Что нужно сделать =
Выпишите из выбранного отрывка фрагмент без единого изменения, начиная со слов «Вдруг он поместил» и заканчивая словами «ним точно поладили.».

Выбранный отрывок =
========================================================================
Вдруг он поместил в газете следующее странное объвление: "Никогда ничему не учась, читаю лекции и даю частные уроки по теории всех искусств и по всем наукам. Упрощаю все гнетущие загадки и создаю новые для гордящихся своими силами...Идеализирую и ниспровергаю все..." Мы бы с ним точно поладили.
Страницы, описывающие странную дружба (даже не дружбу, скорее, сомнамбулическое сосуществоание) Аполлона Безобразова, Васеньки, Терезы, Зевса и Авероэса, вызывали мучительное чувство дежавю. Будто я когда-то с ними жила в пыльном замке, в неподвижности (которую А.Б. считал самым важным признаком душевного благородства) и величественности. Как в сказке, когда все королевство оказывается зачарованным на сотни лет. "В то время все у нас было особенным и своим. Мы собенным образом молчали, усмехались и делали особые паузы. В то время мы были так защищены своей дружбой и своим стилем, что казалось, что еще года и года мы проживем в неподвижности среди пыльных зеркал, высоких потолков, окурков и спутанных ветвей заросшего сада". Такая странная компания, непонятно как собравшаяся не в том месте и не в то время, ведущая совсем уж странный образ жизни. На поверку. конечно, оказывается, что икс и игрек были единственно возможными. Хотя внешней мотивировки поступков, как правило, нет и следа. Это как неприкаянная троица из "Дома на краю света" или трехсотлетние вампиры-аристократы, оцепеневшие в безмолвии старых особняков, заросших пышными южными растениями, вырываемые лишь музыкой из своего сна-бодрствования... "Аполлон Безобразов играет на рояле.. Иногда на него нападает какая-то звуковая жестокость, тогда он бесконечно повторяет какой-нибудь режущий диссонанс, затем он играет одним пальцем долго-долго какую-то детски-грустную мелодию... Странная музыка; не пойти ли наверх и не потребовать ее прекращения? Нет, это не в духе дома,да и странная больная прелесть есть в ней".
========================================================================
Исходные данные =
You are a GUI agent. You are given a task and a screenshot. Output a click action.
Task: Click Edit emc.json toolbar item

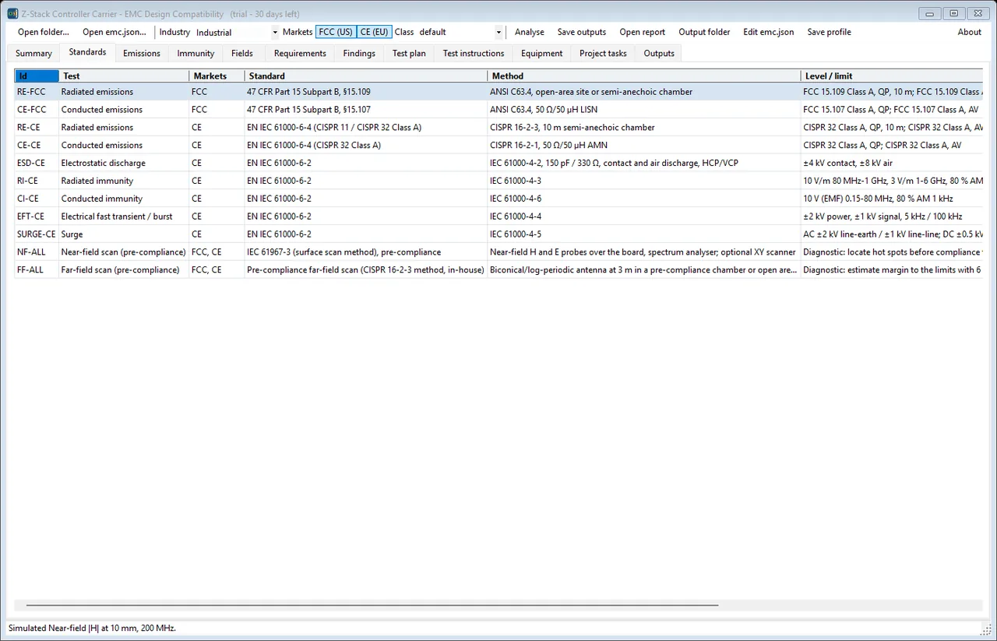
========================================================================
Ответ к заданию =
Вдруг он поместил в газете следующее странное объвление: "Никогда ничему не учась, читаю лекции и даю частные уроки по теории всех искусств и по всем наукам. Упрощаю все гнетущие загадки и создаю новые для гордящихся своими силами...Идеализирую и ниспровергаю все..." Мы бы с ним точно поладили.